Sometimes I don't know why I even bother responding to anything on here. Sometimes it feels like everything I say gets dumped out the window anyway. Or maybe I am just having a bit of apersonal crisis lately. I don't think I will be around much because I don't have anything positive to say anymore, so I guess until this gets worked out I just won't be around. I am in need of serious crisis intervention right now, and I just don't really have the strength to be positive anymore. Hope to be back sooner than later.
i kinda feel like that too, hell ive always seemed to feel like that on here but i love trying to help people so i stay...i always seem to feel like no one cares about anything i post, even pictures, when i do post some i get maybe 5 responces when everyone else gets liike 50...its bugs me
Oh girls, there are some post of mine where I don't get ANY responses. I appreciate you being here because you do respond to my post and have helped tremendously with my recent sleeping crisis with Brayden. If you need to go for a bit do whats best for you but we do appreciate your posts and even if I personally don't always get the time to comment on pictures and such I do love to see them!

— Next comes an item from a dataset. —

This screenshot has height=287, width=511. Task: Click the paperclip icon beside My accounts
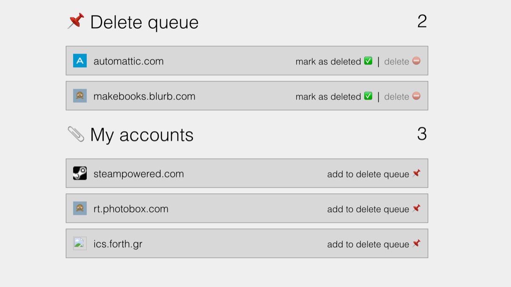76,134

oh crap i missed something. i'm so sorry. was it a negative post or just an ignored post? eaither way i've been there. it's hard to keep up on here but i know how you feel.

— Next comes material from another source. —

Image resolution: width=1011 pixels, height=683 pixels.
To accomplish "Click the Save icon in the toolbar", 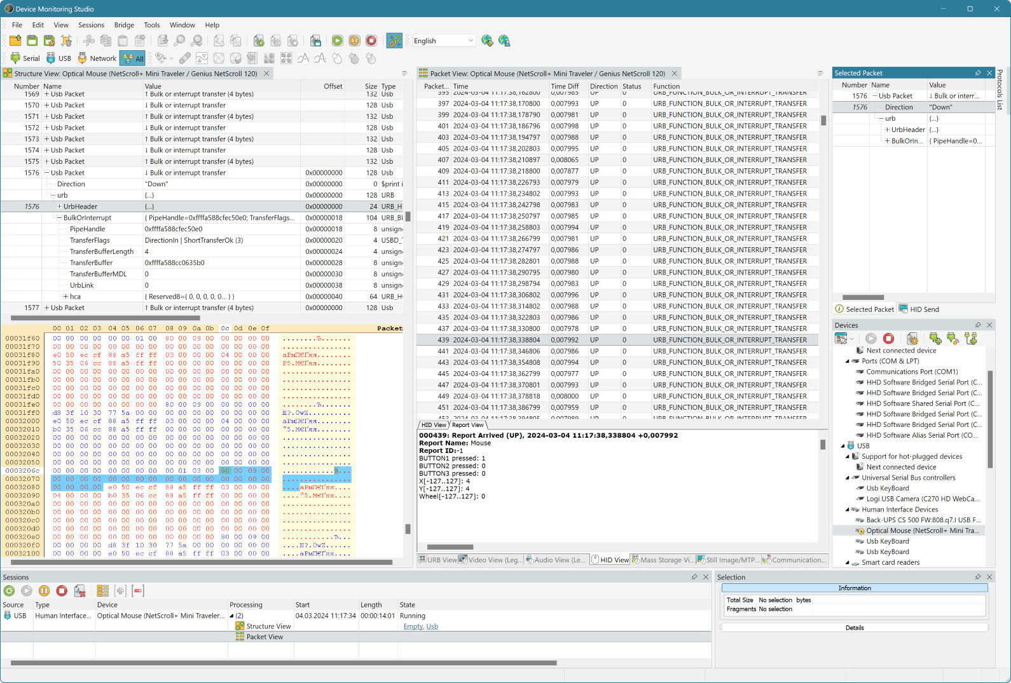I will point(32,41).
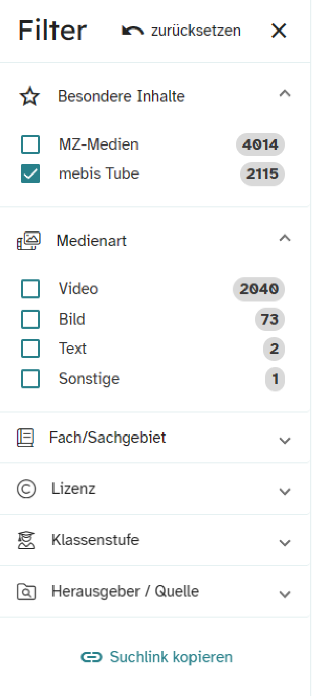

i hope you don't leave. you're like, my favourite poster on here though just so you know, lol. you're always so smart and upbeat and thoughtful. whatever happened i hope it's nothing major. we all have our days where people just don't measure up and everything seems so crappy. i was just feeling bad because i simply can't respond to every post on here. even right now, it's 3 am and i really shouldn't be typing because i might wake eadie but oh well, it's like, the only real ME time i get when i really ought to be sleeping. and i'm so sleep deprived that i keep saying and doing stupid things. i know from your other post that you were feeling a bit discouraged and upset about not getting out. maybe it's time to make yourself a priority and let everyone know that you need some "me time" to recharge your batteries. we women have a hard time asking for and making sure we get what we want even though we give and give and give. sometimes you just gotta say "enough" and take a little (time, love, tlc or whatever.)
anyway, seriously, hope you feel better really soon cuz you're awesome and i hate to see you feeling down. cheer up buttercup!
i hope you dont leave. you're a valuable member of ehealth and everybody loves you here. i know what you mean though. sometimes i feel the same about being on here, but i just love to help people. sometimes i feel my posts are somtimes ignored, especially when i really need the help. it angers me off, but i know posts can sometimes be missed because it gets so busy. pm me if you want to talk. cheer up. i hope everything turns out okay for you. remember i'm here if you want to talk.
Thanks for the positive thoughts, everyone. I am not upset by anyon'es actions here. I just am in a very negative space right now and I don't want to say the wrong thing to somebody. I try to always stay positive on the forums no matter what is being said or by whom, or what is going on, but since I am feeling overwhelmed in my own life it's becomeing hard and I don't want to be cynical or negative here. Nobody really deserves the brunt of my despair at this point. I hope that makes sense. And sometimes I don't think that anyone reads the stuff I write when they ask for advice, so it feels like its a waste of my time. I'm glad to know somebody reads all that drivel though! LOL I am still here, but it might be a lot quiter from my neck of the woods for a while until I get my head dug out of my proverbial you-know-what.